Last year we had a successful hunt on a henned up tom. It actually was a few different hunts before it came together, but sometimes that's just how it goes. It was a neat hunting video, and we thought we would repurpose it as a "how to" video. Check it out if you are looking for ways to get the whole flock in range! Hope it can help some of you!


----------



## Flathead76 (May 2, 2010)

Scout thier travel routes from A to B and get ahead of them and wait.


----------



## Weekend Woodsmen (Aug 12, 2013)

Flathead76 said:


> Scout thier travel routes from A to B and get ahead of them and wait.


You are right, that is number 1 factor in this situation, it makes your chance of other tactics working go up dramatically.


----------



## Deadeyedeek (Feb 12, 2014)

Weekend Woodsmen said:


> You are right, that is number 1 factor in this situation, it makes your chance of other tactics working go up dramatically.


great video and great tips..I allways imitate the boss hen, get her pizzed and you are right, she will drag him to ya...great tips Thanks DD


----------



## 9Left (Jun 23, 2012)

That was awesome! I liked the clip of the deer staring you down too !


----------



## Weekend Woodsmen (Aug 12, 2013)

9Left said:


> That was awesome! I liked the clip of the deer staring you down too !
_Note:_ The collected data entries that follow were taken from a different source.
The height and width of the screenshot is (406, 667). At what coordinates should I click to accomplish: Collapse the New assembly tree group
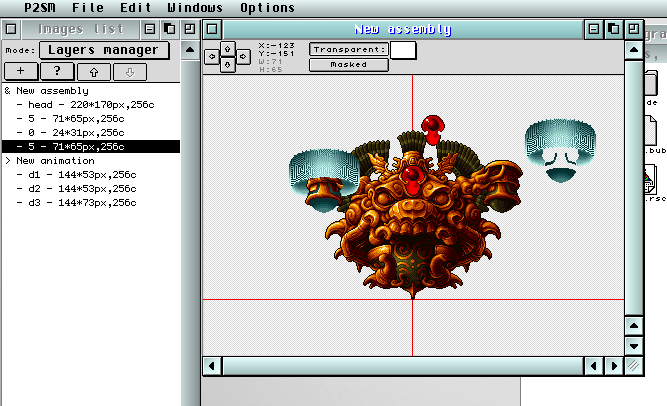pos(8,91)
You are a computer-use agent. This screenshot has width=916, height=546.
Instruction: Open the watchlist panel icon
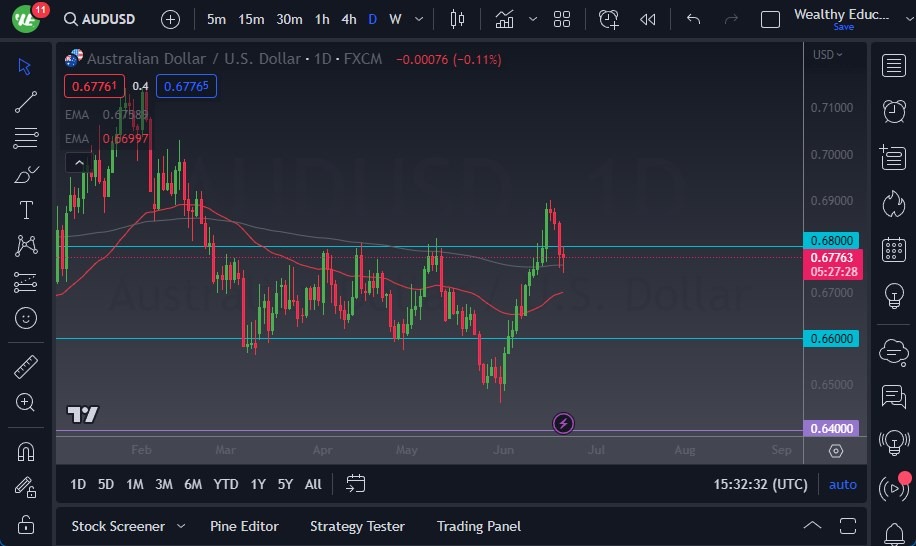[x=893, y=66]
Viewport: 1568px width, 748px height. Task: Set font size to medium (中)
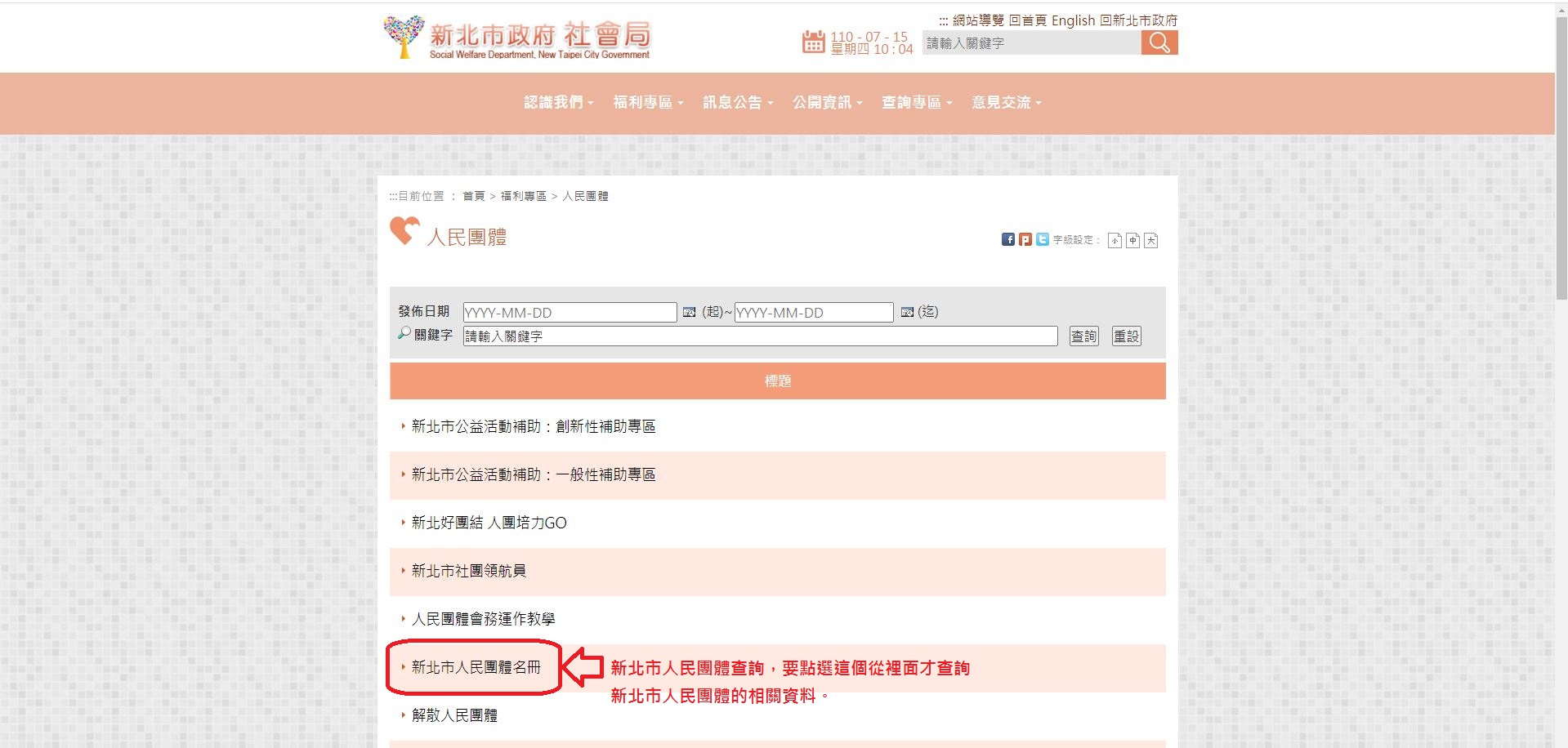pyautogui.click(x=1132, y=240)
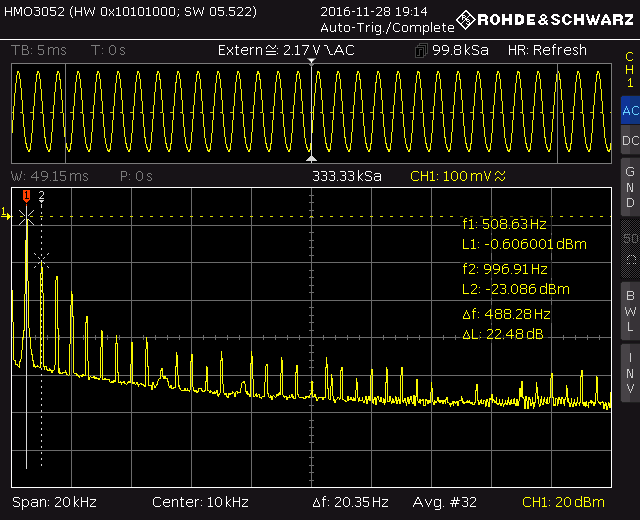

Thank you! When that deer took off I thought it was going to blow the whole hunt!


----------



## Snook (Aug 19, 2008)

When flocked up I like to crank up the calling. If you can get a hen to cutt back at you between all the gobbling you stand a chance. The key is to call her...not the gobbler. When she cuts or yelps you need to cutt or Yelp nastier and more aggressive. If she starts getting louder and more aggressive you stand a good chance she will start working your way looking for a fight. Those toms will be right behind her.

Nice video... Love the gobbling!


----------